- Relator(a)
- Ministro Paulo Sérgio Domingues
- Órgão julgador
- Primeira Turma
- Data do julgamento
- 26/02/2024
- Data de publicação
- 29/02/2024
STJ – Acórdão, Rel. Ministro Paulo Sérgio Domingues, Primeira Turma, j. 26/02/2024, p. 29/02/2024
TRIBUTÁRIO. AGRAVO INTERNO. RECURSO ESPECIAL. LEI 13.670/2018. VEDAÇÃO DE COMPENSAÇÃO DOS DÉBITOS RELATIVOS AO RECOLHIMENTO MENSAL POR ESTIMATIVA DO IRPJ E DA CSLL. AUSÊNCIA DE OFENSA AOS PRINCÍPIOS DA SEGURANÇA JURÍDICA, DA ANTERIORIDADE, DA IRRETROATIVIDADE, DO NÃO CONFISCO E ISONOMIA E AO DIREITO ADQUIRIDO. PRECEDENTES. PROVIMENTO NEGADO. 1. A partir da vigência da Lei 13.670/2018, está vedada a compensação dos débitos relativos ao recolhimento mensal por estimativa do Imposto de Renda Pessoa Jurídica (IRPJ) e da Contribuição Social sobre o Lucro Líquido (CSLL), nos exatos termos do art. 74, § 3º, IX, da Lei 9.430/1996. A aplicação prospectiva da norma não implicou ofensa à segurança jurídica. 2. Ambas as Turmas da Seção de Direito Público desta Corte entendem que a compensação é faculdade da administração, não sendo, portanto, direito líquido e certo do contribuinte, menos ainda adquirido, pois apenas a lei, observados os respectivos limites, confere possibilidade de compensar indébito fiscal, não derivando tal direito, como pressuposto, do mero ato de optar pelo regime de tributação pelo lucro real em suposta proteção à segurança jurídica. 3. Não há violação alguma ao princípio do não confisco pois não há valores do contribuinte sendo recolhidos ou confiscados pela Fazenda, 4. Não houve instituição ou majoração de tributo, nem vedação ao direito de compensar ou aproveitar o saldo negativo de IRPJ/CSLL apurado ao final do ano calendário, apenas se impediu a compensação para que o contribuinte recolhesse em espécie as estimativas mensais do imposto de renda da pessoa jurídica e da contribuição social sobre o lucro líquido. Não há, assim, vedação alguma à isonomia. 5. Inaplicáveis os princípios da irretroatividade e da anterioridade, porquanto a lei que trata do regime de compensação pode ser alterada a qualquer tempo.
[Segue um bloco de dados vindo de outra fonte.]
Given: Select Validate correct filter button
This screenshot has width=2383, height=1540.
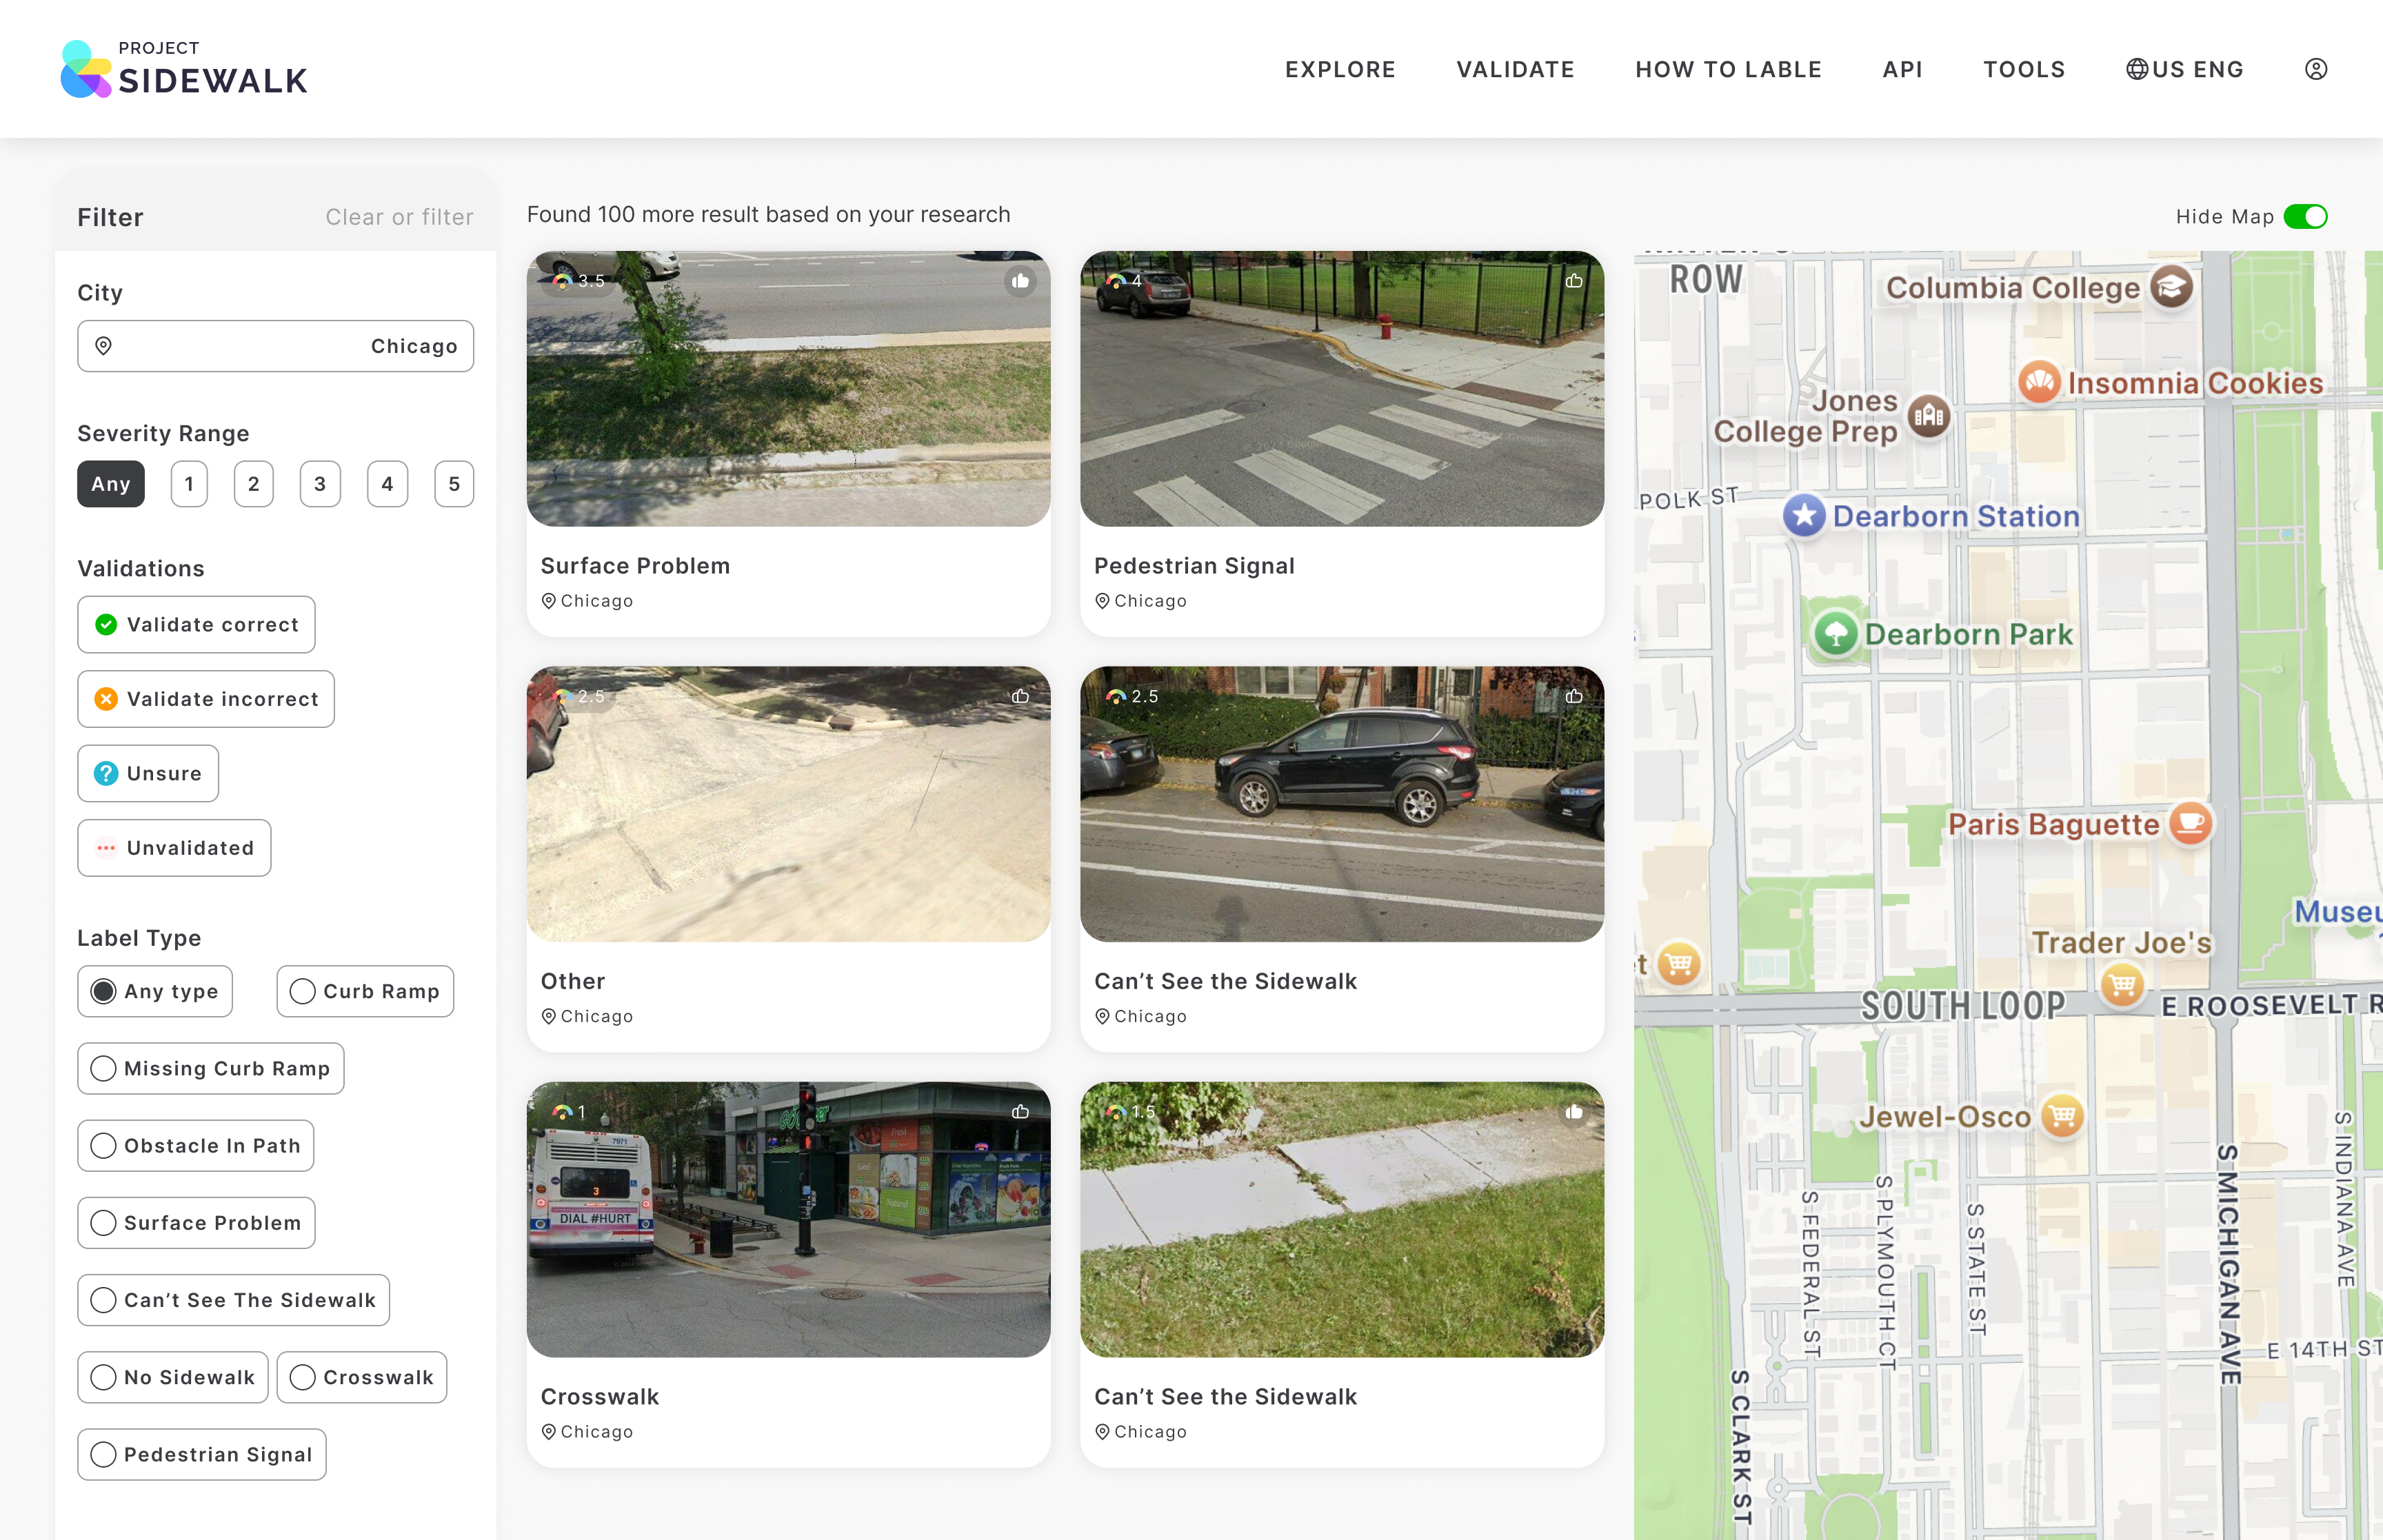Looking at the screenshot, I should click(196, 624).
A questão é pacífica na jurisprudência desta Corte, consolidada pela Primeira Seção desta Corte no julgamento do REsp 1.164.452/MG, sob o rito dos recursos repetitivos, segundo o qual "a lei que regula a compensação tributária é a vigente à data do encontro de contas entre os recíprocos débito e crédito da Fazenda e do contribuinte" (relator Ministro Teori Albino Zavascki, Primeira Seção, julgado em 25/8/2010, DJe de 2/9/2010). 6. Agravo interno a que se nega provimento. (AgInt no REsp n. 1.935.861/SP, relator Ministro Paulo Sérgio Domingues, Primeira Turma, julgado em 26/2/2024, DJe de 29/2/2024.)